# AIM OF THE TASK
Scan each line of the entries below for the word "size" and count the ones where it appears. The answer is that number alone.

[Stored items]
---------------

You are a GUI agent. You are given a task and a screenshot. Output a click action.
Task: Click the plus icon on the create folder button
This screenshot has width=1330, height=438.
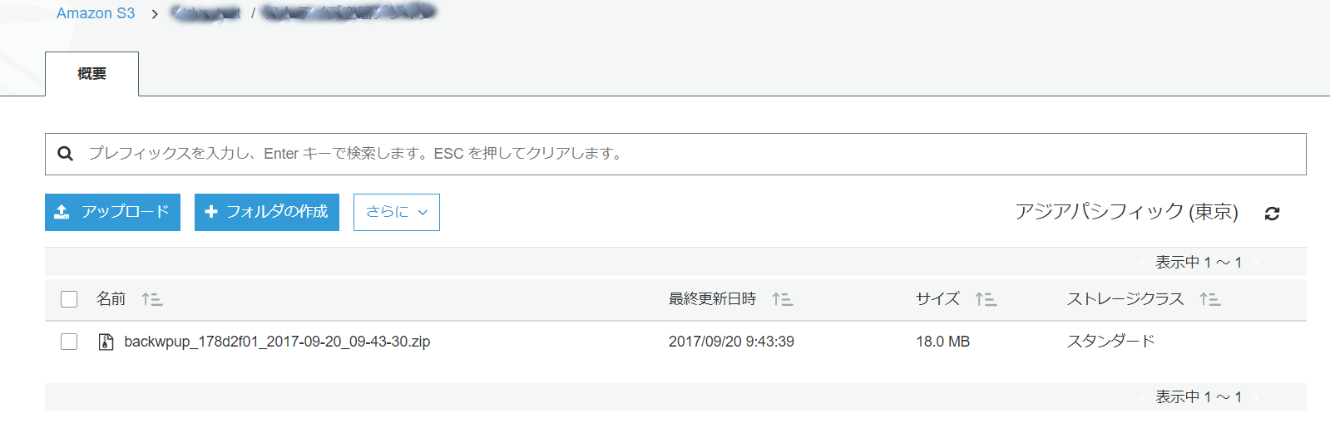tap(211, 212)
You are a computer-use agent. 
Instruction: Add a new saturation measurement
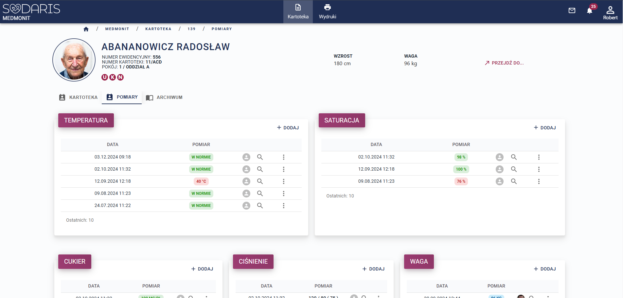[x=545, y=128]
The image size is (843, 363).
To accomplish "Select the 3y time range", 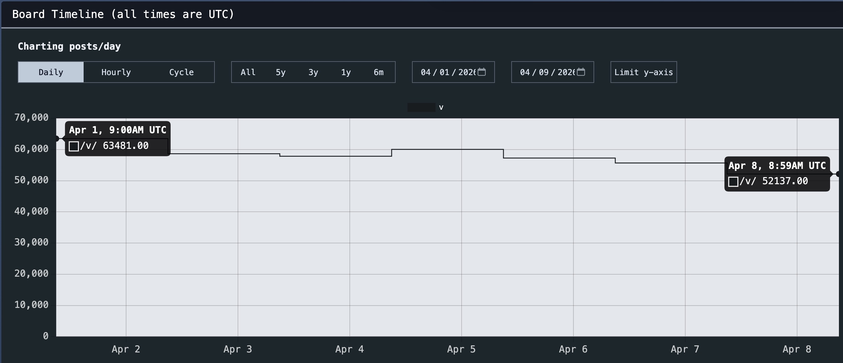I will click(x=313, y=72).
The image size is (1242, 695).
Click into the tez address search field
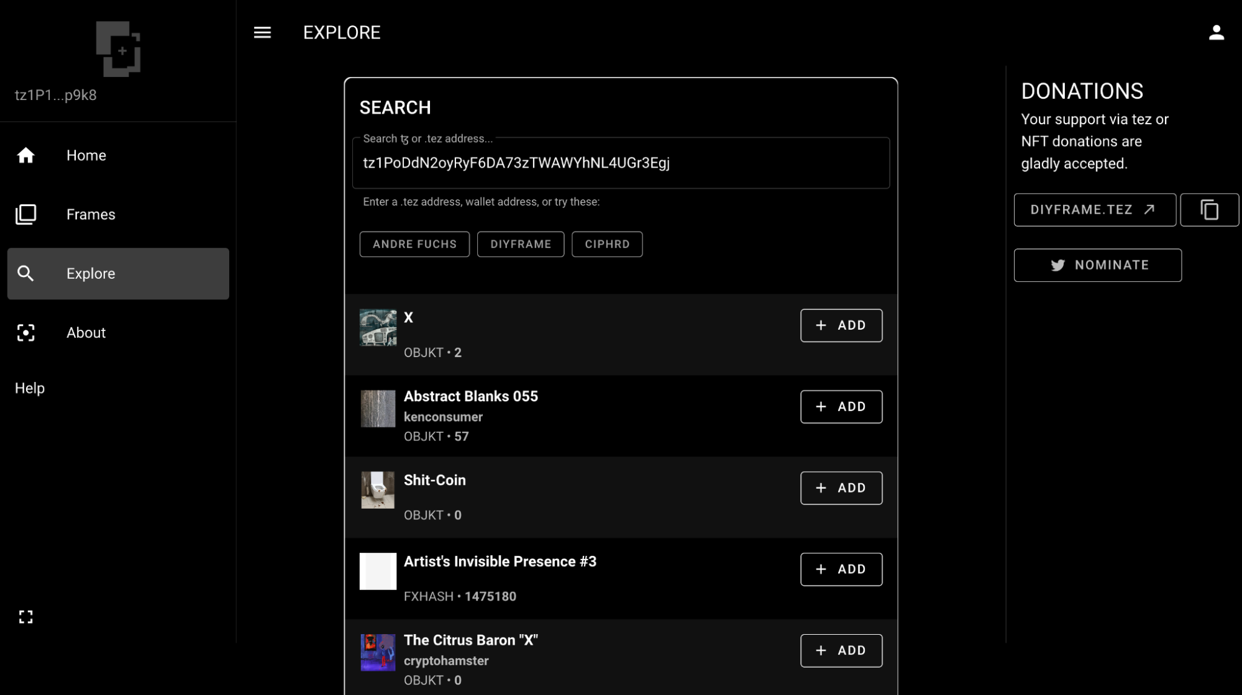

---------------

# SOLUTION BELOW
2